Nearly 30 years since his death, multiple U.S. publishers, and nine-or-so translations, the moral arc of the universe might finally bend to give the flabbergastingly great French crime writer Jean-Patrick Manchette his due. Fret not if you’ve yet to discover him; I’ll let James Ellroy do (some of) the summary:

“Man-oh-man Manchette was a decades-long hurricane through the Parisian cultural scene. We must revere him now and rediscover him this very instant. Jean-Patrick Manchette was Le Homme.”

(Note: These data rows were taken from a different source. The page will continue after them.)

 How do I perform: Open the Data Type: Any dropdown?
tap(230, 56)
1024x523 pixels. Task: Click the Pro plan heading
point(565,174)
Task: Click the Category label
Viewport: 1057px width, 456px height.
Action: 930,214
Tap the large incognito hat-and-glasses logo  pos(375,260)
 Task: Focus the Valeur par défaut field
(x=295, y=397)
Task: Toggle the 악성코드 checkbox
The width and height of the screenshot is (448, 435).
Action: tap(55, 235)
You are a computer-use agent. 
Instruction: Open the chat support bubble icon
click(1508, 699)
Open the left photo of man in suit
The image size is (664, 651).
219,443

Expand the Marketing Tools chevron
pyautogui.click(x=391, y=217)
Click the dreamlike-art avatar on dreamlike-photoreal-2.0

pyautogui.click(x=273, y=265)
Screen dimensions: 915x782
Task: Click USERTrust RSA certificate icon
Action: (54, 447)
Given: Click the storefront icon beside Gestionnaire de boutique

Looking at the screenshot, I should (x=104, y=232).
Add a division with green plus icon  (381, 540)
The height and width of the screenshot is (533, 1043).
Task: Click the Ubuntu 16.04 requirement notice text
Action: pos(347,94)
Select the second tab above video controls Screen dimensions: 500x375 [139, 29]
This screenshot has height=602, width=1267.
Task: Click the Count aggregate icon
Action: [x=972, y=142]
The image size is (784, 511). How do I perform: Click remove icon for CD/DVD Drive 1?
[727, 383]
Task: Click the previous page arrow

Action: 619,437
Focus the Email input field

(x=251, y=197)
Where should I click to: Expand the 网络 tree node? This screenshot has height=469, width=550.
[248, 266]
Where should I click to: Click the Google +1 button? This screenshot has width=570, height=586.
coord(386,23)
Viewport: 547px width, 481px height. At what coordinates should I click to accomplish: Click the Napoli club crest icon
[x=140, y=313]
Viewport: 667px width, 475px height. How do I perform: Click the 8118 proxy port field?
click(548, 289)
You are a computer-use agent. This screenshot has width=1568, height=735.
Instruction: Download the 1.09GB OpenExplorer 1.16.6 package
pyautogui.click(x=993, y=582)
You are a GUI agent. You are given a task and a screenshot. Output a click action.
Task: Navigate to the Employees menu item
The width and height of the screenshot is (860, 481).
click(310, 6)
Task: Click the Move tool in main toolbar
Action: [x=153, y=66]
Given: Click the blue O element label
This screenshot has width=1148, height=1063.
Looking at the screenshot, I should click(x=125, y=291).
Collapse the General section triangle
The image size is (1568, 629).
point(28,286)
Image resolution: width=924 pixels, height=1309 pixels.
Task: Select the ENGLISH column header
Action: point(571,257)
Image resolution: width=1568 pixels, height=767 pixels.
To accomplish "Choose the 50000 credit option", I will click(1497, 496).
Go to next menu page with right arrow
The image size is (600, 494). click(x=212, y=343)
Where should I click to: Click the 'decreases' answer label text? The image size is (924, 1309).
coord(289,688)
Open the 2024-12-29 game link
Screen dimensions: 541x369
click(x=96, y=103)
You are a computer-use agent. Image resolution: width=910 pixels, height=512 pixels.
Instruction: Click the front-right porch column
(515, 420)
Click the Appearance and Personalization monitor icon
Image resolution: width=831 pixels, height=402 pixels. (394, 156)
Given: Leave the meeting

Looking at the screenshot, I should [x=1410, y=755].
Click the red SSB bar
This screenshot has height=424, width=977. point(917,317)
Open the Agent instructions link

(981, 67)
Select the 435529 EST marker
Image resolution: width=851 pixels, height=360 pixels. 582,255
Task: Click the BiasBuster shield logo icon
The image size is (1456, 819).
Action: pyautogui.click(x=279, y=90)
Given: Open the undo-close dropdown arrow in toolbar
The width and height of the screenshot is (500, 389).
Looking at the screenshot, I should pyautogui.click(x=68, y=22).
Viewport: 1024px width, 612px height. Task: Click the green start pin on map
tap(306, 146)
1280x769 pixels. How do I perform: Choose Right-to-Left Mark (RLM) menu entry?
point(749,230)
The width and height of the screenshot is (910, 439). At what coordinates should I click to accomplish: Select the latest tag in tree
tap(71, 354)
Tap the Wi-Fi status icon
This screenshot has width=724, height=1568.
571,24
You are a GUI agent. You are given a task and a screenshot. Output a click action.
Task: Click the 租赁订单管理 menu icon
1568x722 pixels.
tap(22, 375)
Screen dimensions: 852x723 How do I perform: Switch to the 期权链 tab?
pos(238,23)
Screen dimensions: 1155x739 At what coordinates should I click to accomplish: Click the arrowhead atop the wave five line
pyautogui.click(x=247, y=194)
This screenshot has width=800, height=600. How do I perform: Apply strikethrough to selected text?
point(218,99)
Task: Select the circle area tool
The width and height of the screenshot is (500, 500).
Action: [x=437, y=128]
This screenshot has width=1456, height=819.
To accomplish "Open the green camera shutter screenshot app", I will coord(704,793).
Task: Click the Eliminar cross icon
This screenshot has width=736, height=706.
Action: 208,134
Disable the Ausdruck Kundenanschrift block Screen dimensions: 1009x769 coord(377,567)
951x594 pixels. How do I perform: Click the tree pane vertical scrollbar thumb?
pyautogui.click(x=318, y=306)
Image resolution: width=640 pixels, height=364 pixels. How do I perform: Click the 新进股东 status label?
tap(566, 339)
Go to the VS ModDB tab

In-between his many novels––often concerning politically driven, ideologically furious men and women on a war path that leaves many, many bodies behind them, each written with encyclopedic attention to character, place, and what kind of weapon best destroys an enemy––Manchette was an inveterate cinephile who plied his trade in France’s film industry. On November 7, New York Review Books conclude their heroic run of translations with Skeletons in the Closet, sparking the (dare-I-say-bright) idea to program a Manchette-scripted feature in New York. I’m ceaselessly grateful that NYRB and BAM took to this idea, and on November 1 we’re showing Serge Leroy’s Legitimate Violence, a razor-sharp, brute-force revenge picture with Manchette’s screenplay credit affixed and personality spread through.

There are rare events and then there are films I have truly never known to screen. I’ll be introducing with translator Donald Nicholson-Smith, while Greenlight will begin selling the terrifically entertaining Skeletons one week early at their 686 Fulton St. location.

Excerpt and synopsis are both below:

Jean-Patrick Manchette was France’s supreme crime writer––an unparalleled novelist who tore into his country’s film industry with hard-edged, sharp-tongued screenplays about men driven to their darkest depths. His talents are on full display in Légitime violence, which follows Martin (the late Claude Brasseur) as he takes the law into his own hands after a violent hold-up results in his family’s death. When the police fail to track down the killers, Martin seeks the help of a neo-fascist organization, embarking on a brutal mission to bring his family justice. Political, razor-sharp, and at times disturbing, this violent classic from French director Serge Leroy is a potent critique of right-wing populism in Western Europe.